Most people spend most of their lives believing in most of the lies
Fed to them before they had the ability to challenge them.
When Pandora’s box first sprung open, around December last year, the feelings were horrifying. It felt like death (or worse, debilitation) was just around the corner. I had no way of understanding what the emotions flowing to the surface meant. I had no means to deal with sleepless nights of feelings of panic.
Slowly I learnt these things, until I was able to restore some kind of dignity and ‘normality’: a rhythm that made existing bearable, troubled though it was.
Now when the Gates of the Psyche open, I listen. I know what it is, and I know what to do. The screaming inside, the anguish, the flailing desperation, it is familiar to me. I can more or less estimate the effect of insomnia on the next day.

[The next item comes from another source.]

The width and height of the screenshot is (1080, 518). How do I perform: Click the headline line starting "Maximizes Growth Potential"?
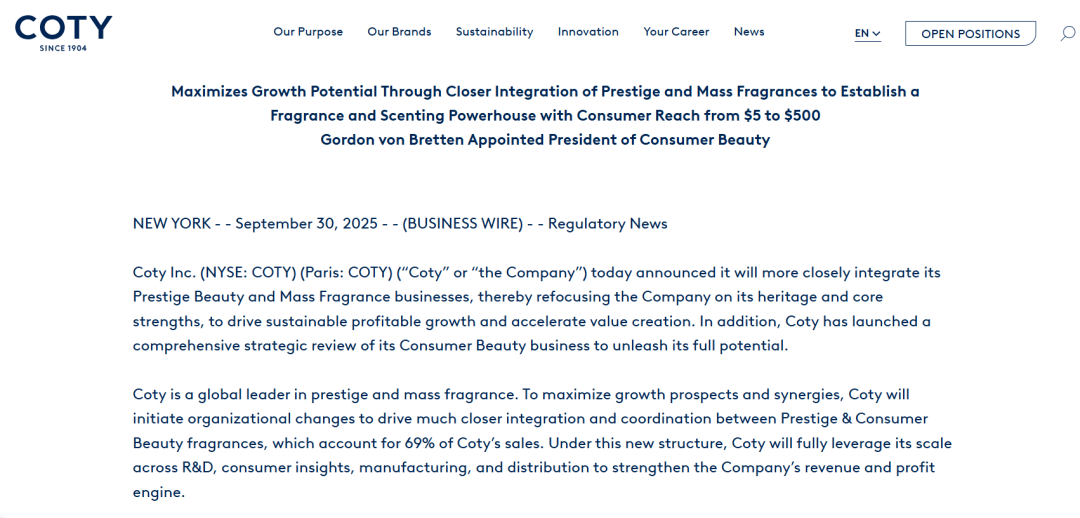[x=545, y=91]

I do not want to close the Gates as fast I can anymore.
There is such a thing as dealing with the symptom and not the disease. This is valid, to a degree. To constantly experience symptoms is horrible. Insomnia is the best example of this for me. I do everything I can to prevent a sleepless night (a symptom of anxiety and unresolved emotion).
But it is so easy to forget the disease, and obsess around the rituals to cure the symptom!
On balance, the extreme emotions and suffering have done more good for me than harm. Though it is extremely discomforting and disturbing, with a great risk of harming my relationships with others, without the great motivator of extreme emotion I would still be lying to myself, in exile and on the run.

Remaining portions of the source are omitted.